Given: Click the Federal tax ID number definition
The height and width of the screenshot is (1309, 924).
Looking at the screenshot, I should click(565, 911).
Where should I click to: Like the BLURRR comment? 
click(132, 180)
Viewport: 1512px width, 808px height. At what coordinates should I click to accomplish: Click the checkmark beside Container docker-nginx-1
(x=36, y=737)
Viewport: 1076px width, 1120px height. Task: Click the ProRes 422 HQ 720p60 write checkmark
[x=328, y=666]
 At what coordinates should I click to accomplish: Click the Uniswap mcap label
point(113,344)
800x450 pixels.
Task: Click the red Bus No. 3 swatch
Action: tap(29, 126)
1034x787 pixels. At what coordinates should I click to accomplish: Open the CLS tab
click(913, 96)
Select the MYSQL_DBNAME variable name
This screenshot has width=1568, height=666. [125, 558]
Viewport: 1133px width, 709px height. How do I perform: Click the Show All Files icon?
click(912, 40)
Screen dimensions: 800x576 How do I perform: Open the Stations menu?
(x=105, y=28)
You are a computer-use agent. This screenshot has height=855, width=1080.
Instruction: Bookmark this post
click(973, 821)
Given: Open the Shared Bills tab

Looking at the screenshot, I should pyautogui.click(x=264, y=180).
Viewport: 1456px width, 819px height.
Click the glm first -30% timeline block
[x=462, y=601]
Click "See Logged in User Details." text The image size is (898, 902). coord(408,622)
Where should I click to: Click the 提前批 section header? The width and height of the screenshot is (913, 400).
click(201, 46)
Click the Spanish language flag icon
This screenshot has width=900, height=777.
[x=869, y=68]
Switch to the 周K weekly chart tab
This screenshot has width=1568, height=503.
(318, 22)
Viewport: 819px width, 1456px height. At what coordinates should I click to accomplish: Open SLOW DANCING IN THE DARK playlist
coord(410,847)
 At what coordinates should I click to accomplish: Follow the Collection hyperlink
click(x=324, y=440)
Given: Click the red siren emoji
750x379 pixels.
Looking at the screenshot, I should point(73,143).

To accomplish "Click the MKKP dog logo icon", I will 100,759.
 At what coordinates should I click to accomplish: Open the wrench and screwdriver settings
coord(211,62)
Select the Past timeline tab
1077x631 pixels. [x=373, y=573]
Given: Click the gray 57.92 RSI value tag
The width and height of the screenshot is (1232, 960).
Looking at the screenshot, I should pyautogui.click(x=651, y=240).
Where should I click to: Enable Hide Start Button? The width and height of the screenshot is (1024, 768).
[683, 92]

● Exercise aim
This task calls for an exact reproduction of the lines that start at the one containing "At what coordinates should I click to accomplish: Follow" and continue to the end of the entries above.

● Task solution
 At what coordinates should I click to accomplish: Follow the Collection hyperlink
click(x=324, y=440)
Given: Click the red siren emoji
750x379 pixels.
Looking at the screenshot, I should point(73,143).

To accomplish "Click the MKKP dog logo icon", I will 100,759.
 At what coordinates should I click to accomplish: Open the wrench and screwdriver settings
coord(211,62)
Select the Past timeline tab
1077x631 pixels. [x=373, y=573]
Given: Click the gray 57.92 RSI value tag
The width and height of the screenshot is (1232, 960).
Looking at the screenshot, I should pyautogui.click(x=651, y=240).
Where should I click to: Enable Hide Start Button? The width and height of the screenshot is (1024, 768).
[683, 92]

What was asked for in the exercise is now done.